A la luz de los conocimientos actuales, es sumamente válida la sugerencia de analistas como Atilio Borón, concordante con los Lineamientos de la Política Económica y Social del Partido (Comunista) y la Revolución (Cubana): «Un socialismo que promueva diversas formas de propiedad social, desde empresas cooperativas hasta empresas estatales y asociaciones de estas con capitales privados, pasando por una amplia gama de formas intermedias en las que los trabajadores, consumidores y técnicos estatales se combinen […] para engendrar nuevas relaciones de producción sujetas al control popular».
Concepción contra la que arremete no solo la más rancia derecha, sino una ultraizquierda que no justiprecia el hecho de que, merced a la globalización, los factores «externos» con respecto a una nación pesan tanto como los «internos», o quizás más, como apunta Immanuel Wallerstein en su teoría del sistema-mundo.
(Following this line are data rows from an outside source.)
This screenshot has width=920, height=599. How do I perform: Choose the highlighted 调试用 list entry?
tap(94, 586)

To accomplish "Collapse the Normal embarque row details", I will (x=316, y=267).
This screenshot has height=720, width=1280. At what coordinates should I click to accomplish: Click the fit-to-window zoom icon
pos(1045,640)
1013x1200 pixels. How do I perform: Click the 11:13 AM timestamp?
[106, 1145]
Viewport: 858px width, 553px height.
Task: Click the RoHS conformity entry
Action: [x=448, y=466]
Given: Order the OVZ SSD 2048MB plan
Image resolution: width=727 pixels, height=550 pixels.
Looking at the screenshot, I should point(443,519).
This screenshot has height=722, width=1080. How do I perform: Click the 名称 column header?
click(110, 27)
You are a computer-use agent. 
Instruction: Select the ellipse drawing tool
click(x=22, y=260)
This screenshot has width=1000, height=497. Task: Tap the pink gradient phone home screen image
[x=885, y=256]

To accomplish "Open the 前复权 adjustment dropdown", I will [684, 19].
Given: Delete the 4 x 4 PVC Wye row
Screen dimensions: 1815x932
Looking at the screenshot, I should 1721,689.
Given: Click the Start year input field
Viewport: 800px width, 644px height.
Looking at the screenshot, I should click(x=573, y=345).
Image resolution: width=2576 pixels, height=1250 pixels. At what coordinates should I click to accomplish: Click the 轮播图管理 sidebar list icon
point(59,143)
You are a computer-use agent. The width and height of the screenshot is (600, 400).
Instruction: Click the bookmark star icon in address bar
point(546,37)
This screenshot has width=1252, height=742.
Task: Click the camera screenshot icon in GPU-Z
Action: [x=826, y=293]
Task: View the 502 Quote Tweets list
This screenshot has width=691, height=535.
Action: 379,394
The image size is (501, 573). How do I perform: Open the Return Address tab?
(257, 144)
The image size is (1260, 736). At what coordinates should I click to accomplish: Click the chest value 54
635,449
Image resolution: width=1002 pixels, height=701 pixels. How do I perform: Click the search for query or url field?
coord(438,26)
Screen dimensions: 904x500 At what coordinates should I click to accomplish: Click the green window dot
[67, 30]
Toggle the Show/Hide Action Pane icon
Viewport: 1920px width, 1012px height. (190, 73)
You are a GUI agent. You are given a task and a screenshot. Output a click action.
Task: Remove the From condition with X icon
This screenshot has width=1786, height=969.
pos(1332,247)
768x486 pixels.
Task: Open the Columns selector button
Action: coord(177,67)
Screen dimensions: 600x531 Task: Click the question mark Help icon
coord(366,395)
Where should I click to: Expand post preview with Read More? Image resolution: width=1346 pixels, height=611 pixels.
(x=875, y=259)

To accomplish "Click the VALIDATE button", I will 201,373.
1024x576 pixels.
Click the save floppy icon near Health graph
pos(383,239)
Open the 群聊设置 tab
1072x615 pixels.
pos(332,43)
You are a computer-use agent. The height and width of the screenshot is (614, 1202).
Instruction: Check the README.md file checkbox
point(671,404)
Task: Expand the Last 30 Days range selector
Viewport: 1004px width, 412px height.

De manera que habremos de desplegar una táctica flexible, adaptada a las circunstancias, a lo posible. Dialéctica.
Ahora, deviene harto difícil pedir a los desavisados la comprensión de que el socialismo podría triunfar, más bien de que debe triunfar a escala planetaria, so riesgo de Apocalipsis. Ardua tarea la de convencer, sí, porque, además del descrédito que supuso el derrumbe del paradigma alternativo, el capitalismo peca de «opaco». Su explotadora y predatoria esencia no resulta evidente para la conciencia prefilosófica, el sentido común, en el autorizado criterio de Marx.
Pero ¿quién, si justo, pasaría por alto el rimero de ejemplos entresacados de las estadísticas de organismos internacionales. A saber: de una población mundial de seis mil 800 millones, mil veinte millones son desnutridos crónicos; dos mil millones no tienen acceso a medicamentos; 884 millones no disponen de agua potable; 924 millones no cuentan con techo, o habitan viviendas precarias; mil 600 millones no disfrutan electricidad; 774 millones de adultos son analfabetos; se reportan 18 millones de muertos por año debido a la pobreza, la mayoría de ellos niños. Entre 1988 y 2000, el 25 por ciento menos favorecido vio reducirse su participación en el ingreso universal desde el 1,6 al 0,92 por ciento, mientras que el 10 por ciento más próspero acrecentó sus fortunas, pasando a detentar del 64,7 al 71,1 por ciento de la riqueza…
Y me detengo aquí, pues no quiero caer en el exabrupto público, por culpa de quienes se empecinan en ponderar al capitalismo no obstante la crisis económica general, y los ubicuos levantamientos populares, y la arremetida imperial contra Libia, y el probable default (cesación de pago) de la hiperconsumista USA… ¿Lo digo? Allá ellos con su estulticia. Con su (in)humana estupidez.